Les salles et leur dernier carré - Texte 3

Pour les puristes de l’ACID, il semble donc impossible d’isoler le message (le « contenu ») du canal de transmission (le « contenant »). Tous deux sont étroitement, intrinsèquement et « existentiellement » liés l’un à l’autre. Autrement dit, c’est la salle qui, lorsqu’elle sert d’écrin à un film, fait de celui-ci un film de cinéma, le passage d’un canal de diffusion à l’autre étant susceptible de changer radicalement le message. Vive donc, l’ambiguïté francophone du terme cinéma! D’une certaine façon, les cinéphiles radicaux de l’ACID prennent au pied de la lettre la célèbre formule de McLuhan « the medium is the message ». Si l’on modifie la manière de médiatiser, de « communiquer » un contenu-film, celui-ci change de nature, dès lors que tout contenu est inévitablement « travaillé » par le moyen d’expression qui le fait exister. Les propos de l’ACID trouvent du reste un écho, certes plus argumenté et plus nuancé, mais tout aussi critique, du côté d’un auteur tel que Romain Blondeau. Le titre seul d’un de ses ouvrages en dit long sur son positionnement : Netflix, l’aliénation en série[10].

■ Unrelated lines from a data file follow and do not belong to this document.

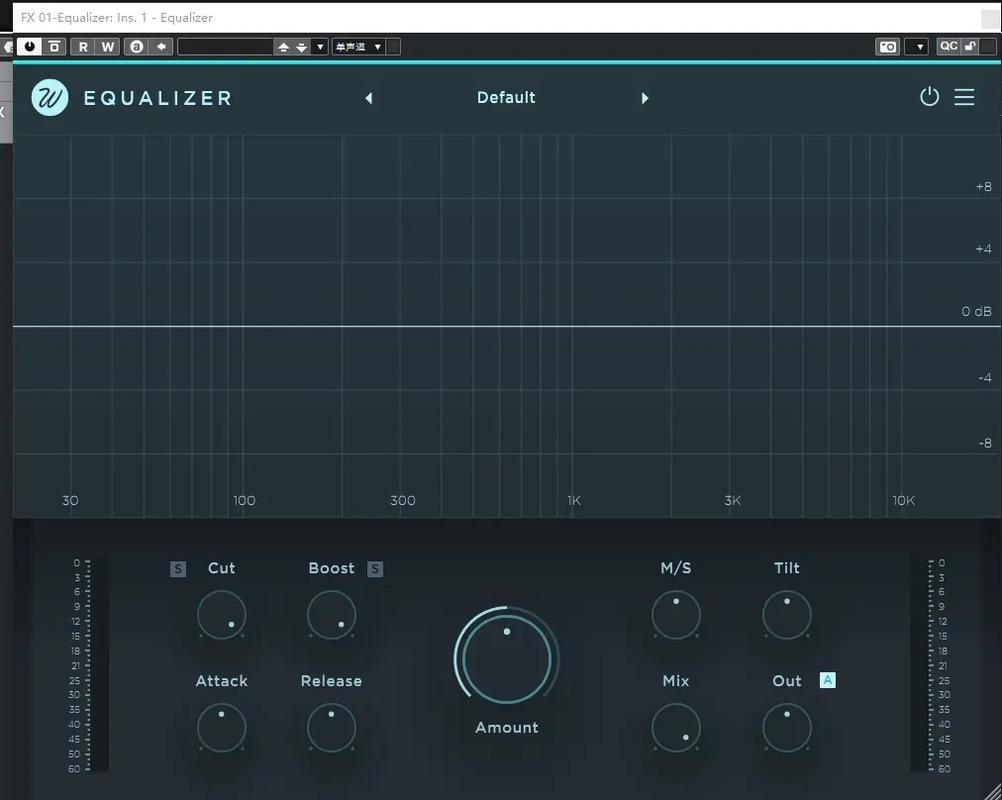Toggle the S solo button beside Boost
Image resolution: width=1002 pixels, height=800 pixels.
pos(375,569)
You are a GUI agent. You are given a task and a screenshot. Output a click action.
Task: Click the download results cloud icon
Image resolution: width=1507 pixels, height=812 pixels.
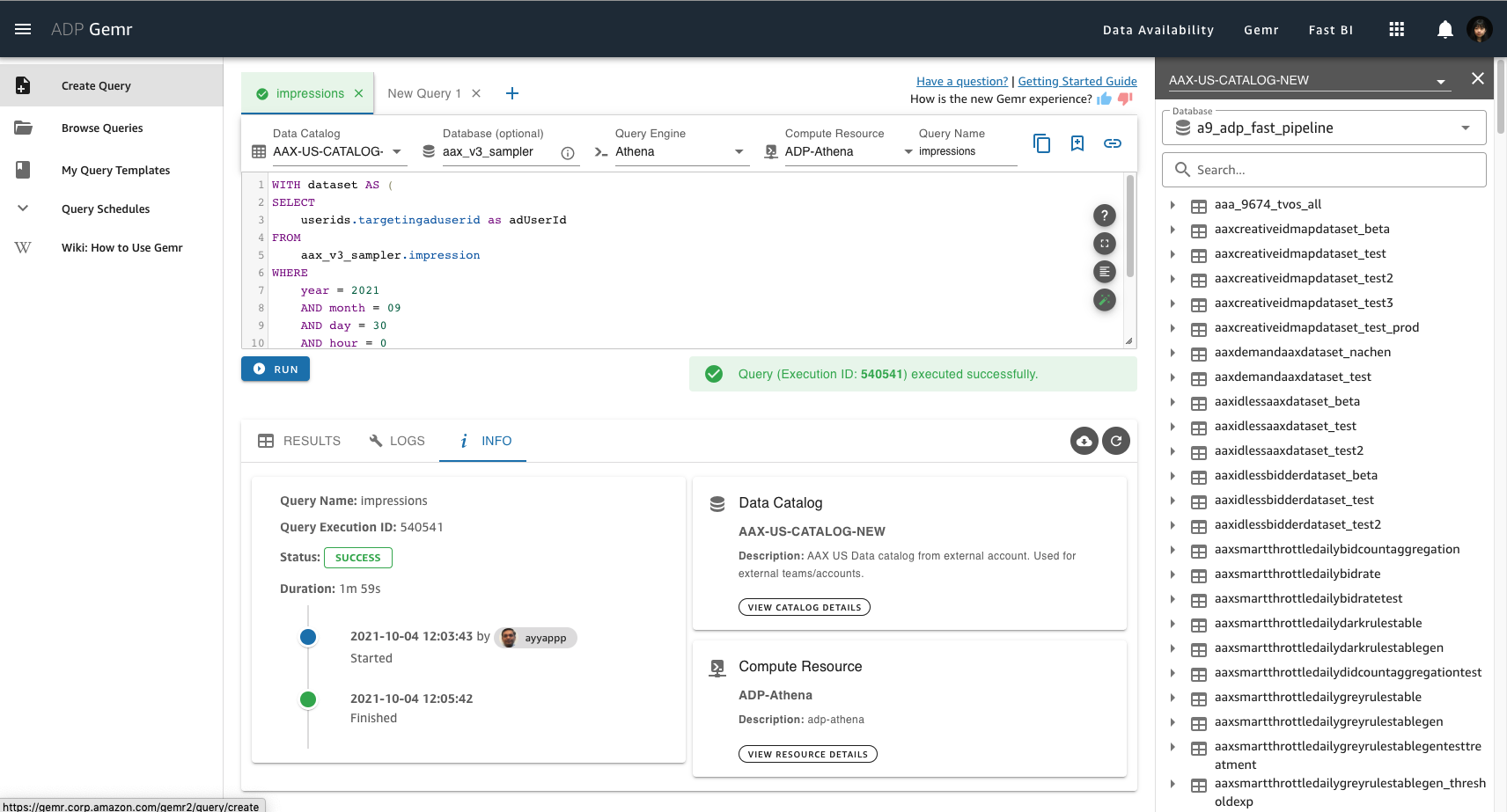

La prise de position de l’association « cinéphilextrémiste » ravive d’ailleurs une autre de nos hypothèses développées dans La fin du cinéma? : celle du syndrome transversal d’indifférenciation digitale[11] découlant du flux en continu des médias et de leurs données, lequel produirait en effet une sorte de magma indifférencié. Une hypothèse qui traduit aussi, à coup sûr, une forme de ciné-centrisme plus ou moins assumé, selon lequel le cinéma ne mérite pas de se perdre dans le « grand tout médiatique » et doit garder sa part de « singularité différentielle[12] ». C’est ainsi bel et bien la salle qui garantit aux sympathisants de l’ACID cette singularité que Netflix et consorts tentent à leurs yeux d’anéantir, dans une écœurante banalisation rhéologique.

Et les choses sont encore plus complexes pour nos cinéastes de l’Association du cinéma indépendant pour sa diffusion, qui défendent bec et ongles la salle à un point tel que ce haut lieu de la contemplation cinématographique ne saurait être considéré comme un simple écran secondaire pour un film produit par et pour une plateforme. Si des cinéastes se sont laissés aller à faire confiance à Netflix, ce qui en résulte, ce n’est plus du cinéma, mais juste un effet de vitrine : « présenter ces films en salle comme s'ils relevaient du cinéma, faire de la salle une simple vitrine, c'est avoir renoncé au cinéma lui-même comme forme d'art et espace de rencontres. C'est ne plus y croire[13] ». Il faudrait donc distinguer la salle comme authentique lieu de diffusion cinématographique et la salle prise en otage pour servir de vitrine. Un effet de vitrine artificiel incompatible avec la « foi » qu’on doit avoir dans le rituel cinéma (c'est ne plus y croire) et qui aurait corrompu les productions récentes d’un Martin Scorsese ou d’une Jane Campion par exemple.

Un constat partagé

C’est d’ailleurs un type de lecture qu’on trouve dans beaucoup des « manifestes » éditoriaux de la cinéphilie, ainsi des Cahiers du cinéma qui taxent le Power of the Dog de Campion de « film quelque peu dévitalisé par le rythme et l'esthétique Netflix[14] ».Voilà le « châtiment » : un film qui n’est pas destiné (ou principalement destiné) à passer en salle sur grand écran, un film dont la création a été rendue possible par le soutien d’une plateforme comme Netflix, se trouve forcément affecté dans son esthétique et son style. Tout se passe comme si, dans de tels cas, la salle ne pouvait rien sauver, malgré son statut de haut lieu du spectacle cinématographique, dès lors qu’elle se réduit à être une simple succursale des plateformes. Sans que cela ne suscite toujours l’adoption de positions aussi radicales que celles de l’ACID, l’actualité relève régulièrement des déclarations d’amour ou au moins de tendresse à l’égard des salles, parfois exprimées par des cinéastes qui reconnaissent par ailleurs aussi l’importance des plateformes, par exemple Steven Spielberg, Spike Lee, James Cameron, Alfonso Cuarón ou encore Bong Joon-ho.